Çağımızın en büyük keman virtüözlerinden Frank Peter Zimmermann

Fotoğraf: Irène Zandel Hänssler

53. İstanbul Müzik Festivali ise bu sene de, her sene olduğu gibi AKM’de Tekfen Filarmoni Orkestrası’yla (11 Haziran) seyircilerine yeniden merhaba dedi. Açılış konserinde Bulgaristan Ulusal Filarmoni Korosu ve Şef olarak Aziz Shokhakimov yer aldı. Star isimler arasında ise Almanya’nın dünya çapında üne sahip topluluklarından, festivalde iki konserle romantik rüzgarlar estirecek NDR Elbphilharmonie var ve ilk konseri çağımızın en büyük keman virtüözlerinden Frank Peter Zimmermann’la (19 Haziran) AKM’de yapacak. NDR Elbphilharmonie ve Grammy ödüllü daimi şefi Alan Gilbert festivaldeki ikinci ve son konserinde ise iki Echo Klassik ödüllü Chopin yorumcusu Rafał Blechacz’a (20 Haziran) eşlik edecek. Festival 26 Haziran’a dek AKM, Büyükdere, Cemal Reşit Rey, Fransız Sarayı, Süreyya Operası, Kınalıada Hristos Rum Ortodoks, Manastırı, Sakıp Sabancı Müzesi, Salon İKSV, The Grand Tarabya, Yıldız Parkı, Yoğurtçu Parkı, Zorlu PSM gibi farklı mekânlarda devam edecek.

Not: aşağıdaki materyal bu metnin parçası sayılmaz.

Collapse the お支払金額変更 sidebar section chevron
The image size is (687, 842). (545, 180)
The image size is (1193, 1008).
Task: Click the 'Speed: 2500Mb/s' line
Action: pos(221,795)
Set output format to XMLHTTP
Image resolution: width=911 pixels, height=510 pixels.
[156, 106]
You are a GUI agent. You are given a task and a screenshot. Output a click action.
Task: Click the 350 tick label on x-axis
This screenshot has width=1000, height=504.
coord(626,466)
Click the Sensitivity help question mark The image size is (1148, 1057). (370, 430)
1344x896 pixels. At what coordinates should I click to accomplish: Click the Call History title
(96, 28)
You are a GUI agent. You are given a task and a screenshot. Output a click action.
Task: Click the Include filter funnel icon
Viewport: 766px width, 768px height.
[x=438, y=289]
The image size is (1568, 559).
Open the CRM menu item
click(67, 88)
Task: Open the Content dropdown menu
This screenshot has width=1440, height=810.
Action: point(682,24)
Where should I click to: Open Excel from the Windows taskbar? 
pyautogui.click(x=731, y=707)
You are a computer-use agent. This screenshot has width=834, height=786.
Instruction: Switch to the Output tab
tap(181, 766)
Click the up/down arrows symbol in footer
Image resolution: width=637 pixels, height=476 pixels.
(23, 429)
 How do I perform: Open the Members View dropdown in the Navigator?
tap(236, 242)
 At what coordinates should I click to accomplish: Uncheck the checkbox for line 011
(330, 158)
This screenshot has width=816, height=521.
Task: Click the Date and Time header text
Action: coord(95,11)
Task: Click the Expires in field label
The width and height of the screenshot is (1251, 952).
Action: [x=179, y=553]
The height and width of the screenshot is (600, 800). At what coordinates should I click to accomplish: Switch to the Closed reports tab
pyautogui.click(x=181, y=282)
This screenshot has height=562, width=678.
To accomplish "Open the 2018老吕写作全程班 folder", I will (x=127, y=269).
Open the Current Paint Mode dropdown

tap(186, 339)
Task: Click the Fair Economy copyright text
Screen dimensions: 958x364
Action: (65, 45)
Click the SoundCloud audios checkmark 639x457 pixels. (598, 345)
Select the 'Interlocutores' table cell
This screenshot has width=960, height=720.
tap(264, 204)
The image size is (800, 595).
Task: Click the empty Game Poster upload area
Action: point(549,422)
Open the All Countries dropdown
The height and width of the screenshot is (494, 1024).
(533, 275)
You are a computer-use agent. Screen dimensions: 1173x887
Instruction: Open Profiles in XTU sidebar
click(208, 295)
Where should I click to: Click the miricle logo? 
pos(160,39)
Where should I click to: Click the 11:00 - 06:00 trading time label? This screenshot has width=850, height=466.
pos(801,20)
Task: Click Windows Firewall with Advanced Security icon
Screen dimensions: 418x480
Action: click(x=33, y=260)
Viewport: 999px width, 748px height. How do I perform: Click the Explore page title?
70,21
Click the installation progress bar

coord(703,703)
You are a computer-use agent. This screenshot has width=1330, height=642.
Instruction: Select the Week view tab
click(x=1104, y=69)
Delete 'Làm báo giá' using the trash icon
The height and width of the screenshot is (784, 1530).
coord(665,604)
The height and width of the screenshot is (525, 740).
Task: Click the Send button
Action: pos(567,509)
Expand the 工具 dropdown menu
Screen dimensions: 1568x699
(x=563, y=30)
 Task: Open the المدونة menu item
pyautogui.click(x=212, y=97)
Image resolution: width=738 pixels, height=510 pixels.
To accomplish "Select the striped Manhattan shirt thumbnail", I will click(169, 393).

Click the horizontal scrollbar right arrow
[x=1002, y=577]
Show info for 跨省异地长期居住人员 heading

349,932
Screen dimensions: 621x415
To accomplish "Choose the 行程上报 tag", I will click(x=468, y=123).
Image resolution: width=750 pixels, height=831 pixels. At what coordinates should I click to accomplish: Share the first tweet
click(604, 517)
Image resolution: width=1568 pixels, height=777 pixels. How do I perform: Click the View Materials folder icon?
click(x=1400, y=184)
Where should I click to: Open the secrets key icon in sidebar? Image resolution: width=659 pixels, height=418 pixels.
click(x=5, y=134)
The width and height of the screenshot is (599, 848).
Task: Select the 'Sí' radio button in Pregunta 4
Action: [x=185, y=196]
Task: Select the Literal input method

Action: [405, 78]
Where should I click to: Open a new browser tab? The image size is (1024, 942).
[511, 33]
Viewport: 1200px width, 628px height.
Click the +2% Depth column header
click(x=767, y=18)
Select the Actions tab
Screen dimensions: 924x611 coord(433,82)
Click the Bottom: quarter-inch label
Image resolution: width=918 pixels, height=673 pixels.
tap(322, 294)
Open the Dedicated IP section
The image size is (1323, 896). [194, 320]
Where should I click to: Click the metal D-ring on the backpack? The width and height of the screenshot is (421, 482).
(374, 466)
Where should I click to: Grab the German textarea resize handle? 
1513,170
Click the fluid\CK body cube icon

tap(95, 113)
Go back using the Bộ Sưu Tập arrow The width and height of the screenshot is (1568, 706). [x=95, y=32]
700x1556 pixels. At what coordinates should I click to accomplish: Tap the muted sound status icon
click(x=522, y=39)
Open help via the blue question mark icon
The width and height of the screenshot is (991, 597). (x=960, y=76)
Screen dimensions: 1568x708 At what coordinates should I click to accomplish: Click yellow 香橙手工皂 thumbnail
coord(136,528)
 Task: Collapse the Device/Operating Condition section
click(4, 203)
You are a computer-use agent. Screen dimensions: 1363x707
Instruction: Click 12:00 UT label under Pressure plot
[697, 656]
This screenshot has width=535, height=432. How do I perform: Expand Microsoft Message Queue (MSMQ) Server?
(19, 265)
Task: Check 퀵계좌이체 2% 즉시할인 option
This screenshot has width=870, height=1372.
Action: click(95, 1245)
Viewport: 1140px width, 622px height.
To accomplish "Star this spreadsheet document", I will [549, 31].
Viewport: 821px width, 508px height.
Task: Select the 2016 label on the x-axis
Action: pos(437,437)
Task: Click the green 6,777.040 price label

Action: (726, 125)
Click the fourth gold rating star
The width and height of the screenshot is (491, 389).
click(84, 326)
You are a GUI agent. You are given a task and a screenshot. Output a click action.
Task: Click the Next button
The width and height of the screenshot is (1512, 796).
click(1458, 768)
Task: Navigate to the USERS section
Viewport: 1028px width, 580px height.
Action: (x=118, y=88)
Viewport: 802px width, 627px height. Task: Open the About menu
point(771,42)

İstanbul Müzik Festivali Direktörü Efruz Çakırkaya: “Türkiye’de klasik müzik alanında bu kadar uzun soluklu ve prestijli çok az etkinlik var”

Fotoğraf: Fatih Yılmaz

“1973’ten beri kesintisiz olarak düzenlenen İstanbul Müzik Festivali, hem Türkiye’de hem de uluslararası klasik müzik sahnesinde çok önemli bir yere sahip. Türkiye’de klasik müzik alanında bu kadar uzun soluklu ve prestijli çok az etkinlik var. Bu da festivali kültürel süreklilik açısından oldukça değerli kılıyor. Türkiye’de klasik müziği daha geniş kitlelere ulaştırma konusunda büyük rol oynayan festival, ülkemizde yetişmiş müzisyenlerin ulusal ve uluslararası alanda tanıtımı için önemli bir platform, bir vitrin görevini üstlenirken aynı zamanda genç yeteneklere de yer vererek kariyerlerine katkıda bulunuyor. Türkiye'nin kültürel diplomasi araçlarından biri olan, batı ile doğu arasında bir kültürel köprü işlevi gören, farklı coğrafyalardan gelen müzisyenlerin buluşması ve kültürel alışverişi açısından eşsiz bir ortam sağlayan festival 2010 yılından bu yana çağdaş bestecilere yeni eser sipariş ederek klasik müzik repertuvarına da katkı sağlıyor. İKSV olarak, Borusan Holding’in desteğiyle düzenlediğimiz 53. İstanbul Müzik Festivali’ni ‘Sınırların Ötesinde’ temasıyla kurguladık. Bu yıl festivalde, benzer geçmiş ve gelenekleri paylaşan Türk, Yunan, İran ve Azerbaycan sazları ile müziklerinin bir araya geldiği konserlerde sınır tanımayan kültürel mirasımızı keşfedeceğiz. Barok, romantik, klasik ve çağdaş dönemlere ait 17. yüzyıldan 21. yüzyıla uzanan eserlerin breakdance, hip-hop, yoga, resim, görselleştirme ve tiyatroyla buluşacağı yenilikçi performanslarla farklı disiplinlere doğru sınır ötesi yolculuklara çıkacağız. Farklı disiplinlerin bir araya geleceği ve festival temasıyla ilintili olan Danstan Tablolar, Revolta, Caravaggio & Monteverdi, Ada, Tellerin Aşkı ve Yarının Kadın Yıldızları son derece yaratıcı, sıra dışı ve kaçırılmaması gereken projeler. Türkiye’de ilk kez konser verecek NDR Elbphilharmonie ve Camerata Salzburg ile sahnede olacak çağımızın yaşayan en iyi yorumcularından Rafał Blechacz, Frank Peter Zimmermann ve Hélène Grimaud’nun performansları da hafızalarımızda ve kulaklarımızda unutulmayacak anlar bırakacak. Her yıl olduğu gibi şehrin prestijli konser salonları, İstanbul’un en büyülü tarihi yapıları, kutsal mekânları ve kamusal alanları festivalin heyecan verici sahneleri olacak. Tüm müzikseverleri festival heyecanını paylaşmaya davet ediyorum.”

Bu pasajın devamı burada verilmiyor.